The owners of a local historic building are threatening a legal challenge to Fife Council’s decision to grant planning permission for five wind turbines near Kinglassie.
Kiplun Guernsey, who own listed building Kinross House, have spent in excess of £15 million on a complete refurbishment of the estate, with work due to be completed there this year.
They say that when they purchased the historic site they had no idea that a windfarm would be built in view of Kinross House, which is within 6km of the proposed site at Westfield Open Cast Coal site.
Kiplun Guernsey were unable to comment at the time of going to press, but their lawyers sent a letter to Fife Council’s head of planning earlier this month, threatening to petition the Court of session for reduction of the planning permission, on the grounds that a “key material consideration has been omitted” in the planning process.
The letter states that the wind turbines would be in the “key axial view” from Kinross House and criticised the lack of meaningful consultation regarding the application.
The letter also bemoans the lack of consideration given to the wider historic environment.
However, Historic Scotland concluded in an appraisal of the environment statement for the application in 2009 that five wind turbines on the proposed site would create “no significant effects on heritage assets of national importance”.
Service manager Alastair Hamilton vowed to fight any legal challenge.
He said: “We believe the application was fully and properly assessed before councillors approved the plans. Full consultation was carried out and the committee report presented, amongst other things, an assessment of the potential impact on Kinross House.

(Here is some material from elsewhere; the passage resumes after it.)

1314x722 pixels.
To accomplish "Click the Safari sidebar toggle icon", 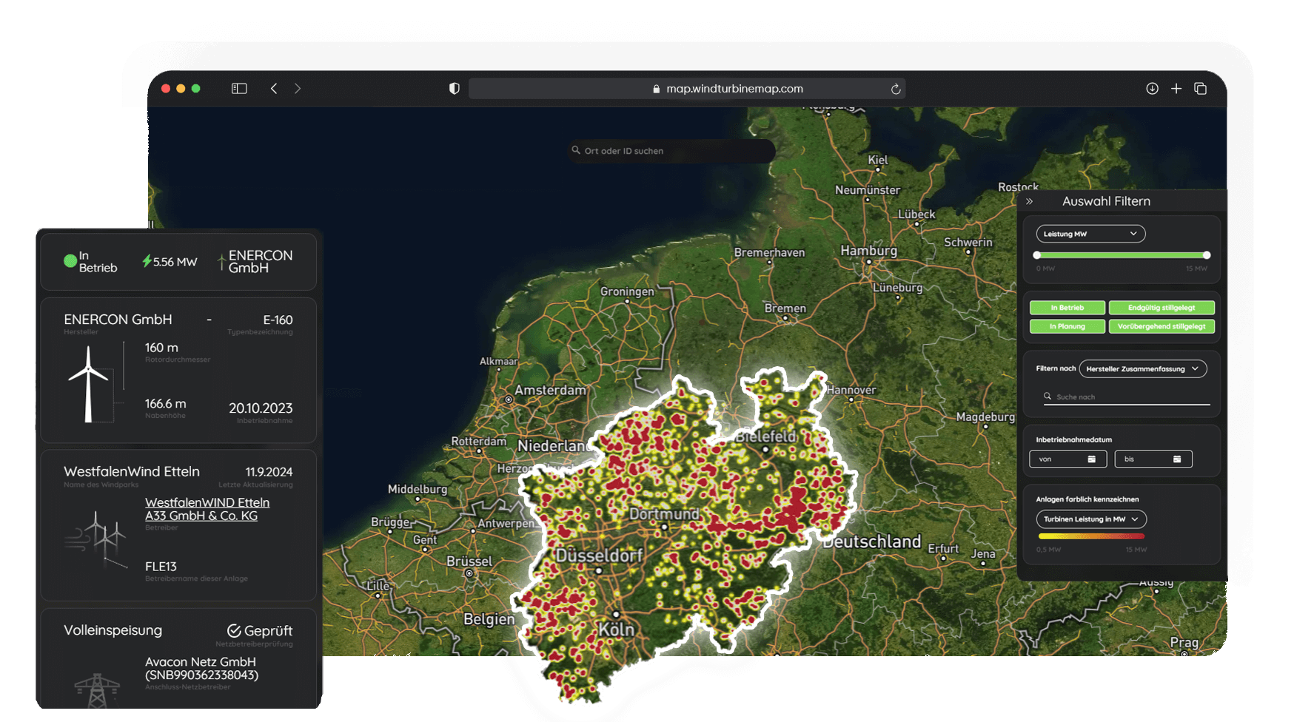I will [x=239, y=88].
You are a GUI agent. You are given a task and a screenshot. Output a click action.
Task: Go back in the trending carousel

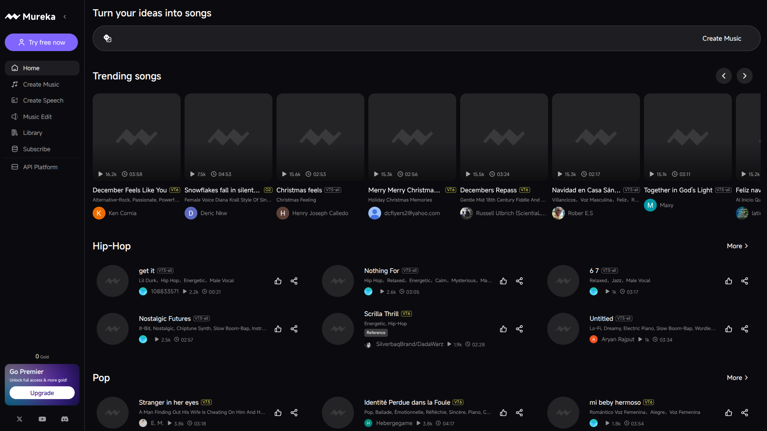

“Any legal challenge to the validity of the decision will be strongly resisted.”
Fife Council granted Infinis conditional planning permission in June this year to erect five wind turbines, an anemometer mast and a substation building at the Westfield site. During the planning process for the controversial application it received a number of objections, most notably from nearby Fife Airport who warned that granting permission could lead to its closure, as the windfarm would infringe on the flightpath to the airfield.
Kinross House dates back to the late 17th century and was designed by Sir William Bruce. It was built on an axis with Loch Leven Castle and the town of Kinross.